Note: It’s crucial to add your .env file to your .gitignore file to ensure it doesn’t end up in your version control system. This is how you do it:
- Open your .gitignore file (create one if it doesn’t exist already)
- Add
.envon a new line - Save the .gitignore file
Using python-dotenv in Your Python Program
Now that we have our .env file set up, we can start using it in our Python program.

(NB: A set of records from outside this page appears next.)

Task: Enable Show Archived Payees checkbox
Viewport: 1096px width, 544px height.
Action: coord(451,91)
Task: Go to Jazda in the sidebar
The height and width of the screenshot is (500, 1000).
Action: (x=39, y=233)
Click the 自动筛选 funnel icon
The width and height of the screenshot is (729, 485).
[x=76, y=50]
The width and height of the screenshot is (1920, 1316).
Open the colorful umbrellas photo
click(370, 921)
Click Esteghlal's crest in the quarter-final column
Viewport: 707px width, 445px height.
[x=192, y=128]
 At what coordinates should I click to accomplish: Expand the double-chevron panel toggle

First, we need to import the load_dotenv function from the dotenv module. This function will read the key-value pairs from the .env file and automatically set them as environment variables.
Here is how you do it:
from dotenv import load_dotenv
load_dotenv()
Now, your environment variables are loaded and can be accessed using Python’s built-in os module. Here's how to access the API_KEY and API_SECRET variables we defined in the .env file:
import os
api_key = os.getenv("API_KEY")
api_secret = os.getenv("API_SECRET")
Wrapping Up
That’s it! You’ve now learned how to manage API keys and secrets in Python using the python-dotenv library. By following these steps, you'll be able to keep your secrets safe and your configuration separate from your code, making your applications more secure and maintainable.
Remember, always include your .env file in your .gitignore file to prevent exposing your sensitive data.
Quick Reference Guide
#!pip install python-dotenv
# always include your .env file in your .gitignore file
# to prevent exposing your sensitive data.
# Import libraries
import os
from dotenv import load_dotenv
# Load .env file
load_dotenv()
# use the variable names as defined in .env file
api_key = os.getenv("API_KEY")
api_secret = os.getenv("API_SECRET")
That's it for this topic. Thank you for reading!